TASK DIRECTIONS
In the text about the CoE research groups, who is named as the vice-director of the CoE?

TEXT SEGMENT

Lauri Aaltonen is the director of the CoE and his Tumor Genomics group serves as a link connecting clinical and epidemiological areas to the computational and experimental activities within the CoE. To this end the group provides expertise in clinical medicine and close collaboration with clinicians nationally as well as internationally, selection of key patient groups for analysis, solid experience in patient sample analyses and data processing, and particular expertise in the complex world of medical genetics including appropriate authorizations for use of registries and sample resources, and appropriate handling of results including incidental findings.
Jussi Taipale is the vice-director of the CoE. His Medical Systems Biology group is comprised of both experimental and computational scientists, and is responsible for evaluating the effect of the identified mutations on cancer growth and predisposition. To unravel the functions of non-coding variants, the group will improve the functional annotation of the human genome, by determining transcription factor (TF) binding specificities and TF occupied positions in the genome, and by generating other epigenomic datasets that allow localization of gene regulatory elements and their activity. This will enable improved annotation of normal and tumor genomes, and prediction of the effect of the variants and mutations identified in the genomic studies. In addition, the group provides to the CoE expertise in high-throughput screening and handling of big datasets.

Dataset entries
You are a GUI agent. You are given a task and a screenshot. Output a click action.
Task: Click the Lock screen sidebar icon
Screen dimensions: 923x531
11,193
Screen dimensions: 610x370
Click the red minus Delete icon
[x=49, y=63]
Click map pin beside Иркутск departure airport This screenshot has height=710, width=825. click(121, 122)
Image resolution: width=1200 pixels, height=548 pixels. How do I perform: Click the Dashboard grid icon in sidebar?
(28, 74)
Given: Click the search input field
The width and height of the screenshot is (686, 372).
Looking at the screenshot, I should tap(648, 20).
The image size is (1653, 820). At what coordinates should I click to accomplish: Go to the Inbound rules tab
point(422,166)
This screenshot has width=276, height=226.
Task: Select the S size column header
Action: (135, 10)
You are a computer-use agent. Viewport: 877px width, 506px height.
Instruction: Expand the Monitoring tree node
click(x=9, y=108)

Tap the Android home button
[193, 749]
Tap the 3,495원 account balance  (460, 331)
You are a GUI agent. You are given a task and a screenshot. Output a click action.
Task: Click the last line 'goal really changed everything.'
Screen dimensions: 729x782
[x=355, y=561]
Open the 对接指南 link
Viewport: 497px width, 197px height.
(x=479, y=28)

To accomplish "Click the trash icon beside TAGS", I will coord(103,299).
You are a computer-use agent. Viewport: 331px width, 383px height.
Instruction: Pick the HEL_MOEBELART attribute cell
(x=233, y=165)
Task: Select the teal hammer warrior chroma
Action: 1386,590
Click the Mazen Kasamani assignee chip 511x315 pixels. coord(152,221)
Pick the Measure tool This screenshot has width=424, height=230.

RESPONSE AREA
Jussi Taipale